AG Mannheim, Urt. v. 20.09.2017 – 17 C 2516/17 Kein allgemeiner Auskunftsanspruch unter Miterben

AG Mannheim, Urt. v. 20.09.2017 – 17 C 2516/17

Kein allgemeiner Auskunftsanspruch unter Miterben

Tatbestand:

Der Kläger begehrt Auskunft von der Beklagten hinsichtlich der Geltendmachung von Ansprüchen aus Erbrecht.

Der Kläger und die Beklagte sind Geschwister und Miterben zu jeweils 1/3 ihrer am 15.06.2012 in 1. verstorbenen Mutter, Frau D. M. Weitere Erbin ist ausweislich des Erbscheins des AG M. vom 17.06.2013 eine weitere Schwester der Parteien, Frau H.M.

Frau H. M. hob nach dem Verkauf einer Eigentumswohnung der Erblasserin einen Betrag i.H.v. 17.000 € von deren Konto ab und vereinnahmte das Geld für sich. Des Weiteren nahm Frau H.M. 3.000 € vom Postbankkonto der Erblasserin am 13.06.2012 und am 15.06.2012 an sich.

Der Gesamtnachlassbestand beläuft sich auf 31.023,57 €.

Nach dem Tod der nahm Frau H.M. den Nachlass vollständig in Besitz. Der Kläger führte gegen Frau H.M. vor dem LG A. unter dem Aktenzeichen 2 O 549/15 einen Rechtsstreit und verlangte von Frau H.M. u.a. Zahlung i.H.v. 17.000 € sowie weiterer 3.000 € an die Miterbengemeinschaft und Zahlung i.H.v. 5.170,59 € an sich (Anlage K10).

Frau H.M. einigte sich mit der Beklagten darauf, dass sie 10.000,00 € an die Beklagte zahlt und diese dafür keine weiteren Ansprüche geltend macht. Im Rahmen dieser Einigung wurde am 18.12.2015 durch Frau H.M. ein Betrag i.H.v. 10.000,00 € an die Beklagte überwiesen.

Frau H.M. erklärte vor dem LG A., sie habe mit der Beklagten den Abschluss eines Erbteilübertragungsvertrages vereinbart.

Der Kläger schloss mit Frau H.M. vor dem LG A. am 21.07.2016 einen Vergleich, der u.a. folgenden Inhalt hat:

„I.) Die Beklagte zahlt an die Erbengemeinschaft nach Frau D. M., geborene W., geboren am […], verstorben am […], zur Abgeltung der streitgegenständlichen Forderungen hinsichtlich der Klageanträge zu 1.) und 2.) einen Betrag i.H.v. 14.000,00 €.

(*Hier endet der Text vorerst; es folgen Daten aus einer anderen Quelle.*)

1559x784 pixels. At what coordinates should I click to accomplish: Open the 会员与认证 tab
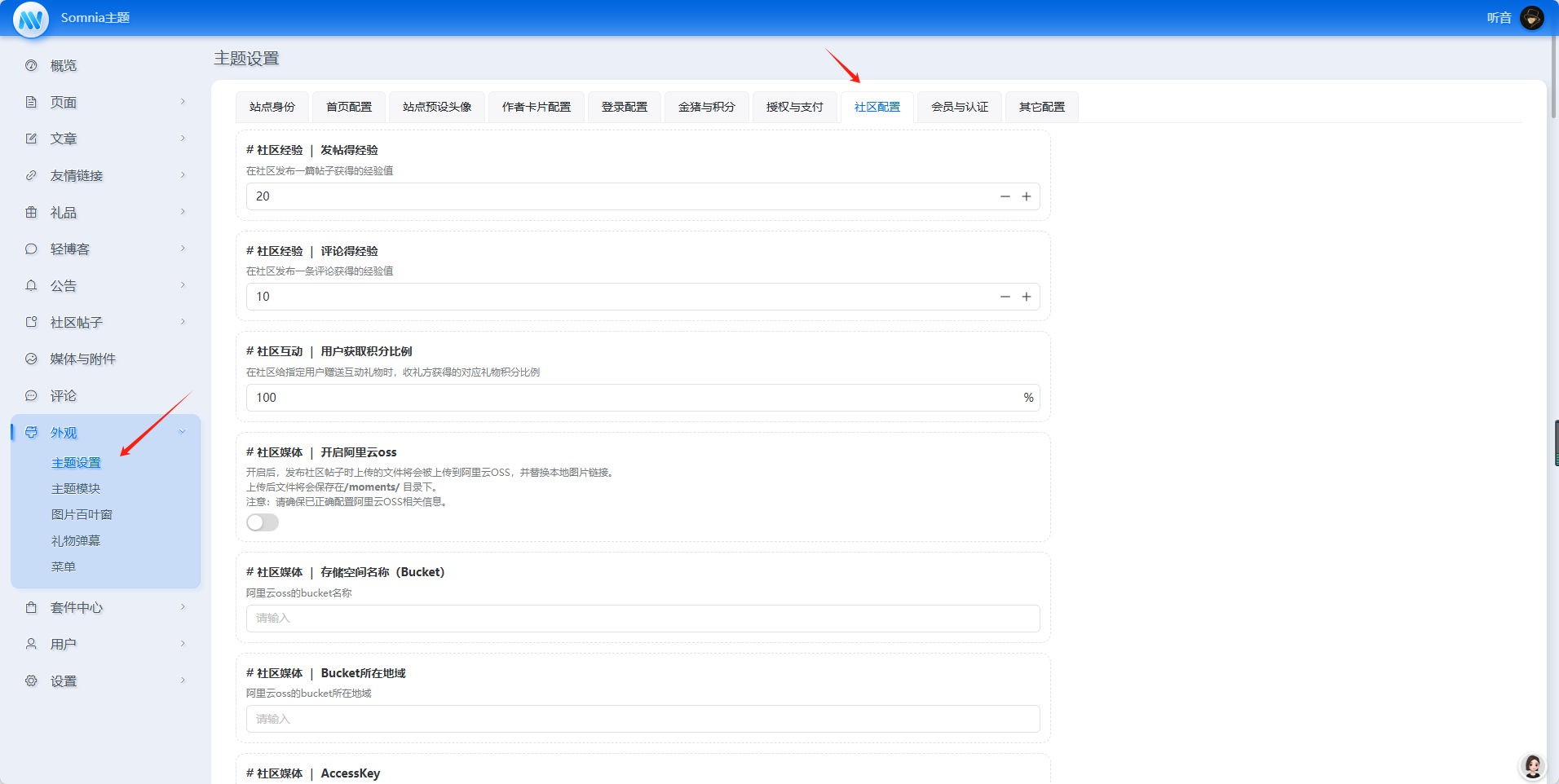(959, 107)
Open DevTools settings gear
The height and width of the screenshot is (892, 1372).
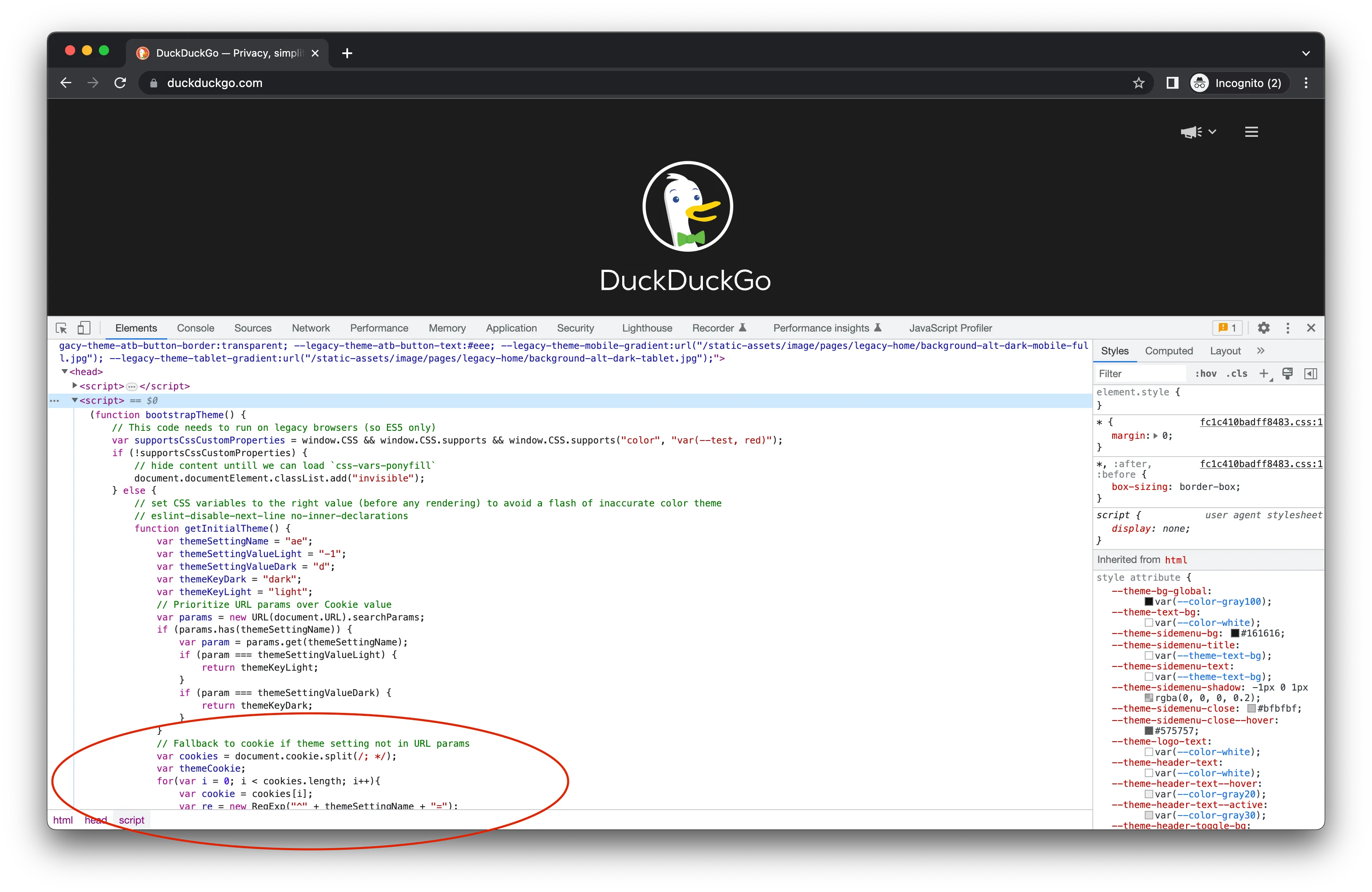click(x=1263, y=327)
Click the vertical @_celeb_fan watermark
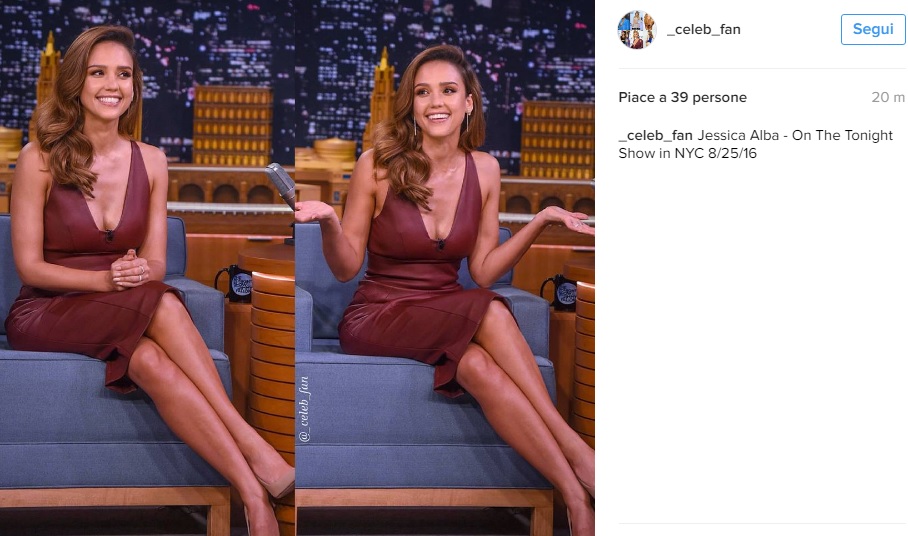The image size is (908, 536). click(304, 409)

3.) Die Parteien sind sich darüber einig, dass nach Abschluss des Erbteilübertragungsvertrages zwischen Frau A. M. und der Beklagten ein weiterer Betrag i.H.v. 6.741,19 € von der Beklagten an den Kläger zu zahlen ist, fällig zum nachfolgenden Monatsersten auf den Vertragsschluss. […]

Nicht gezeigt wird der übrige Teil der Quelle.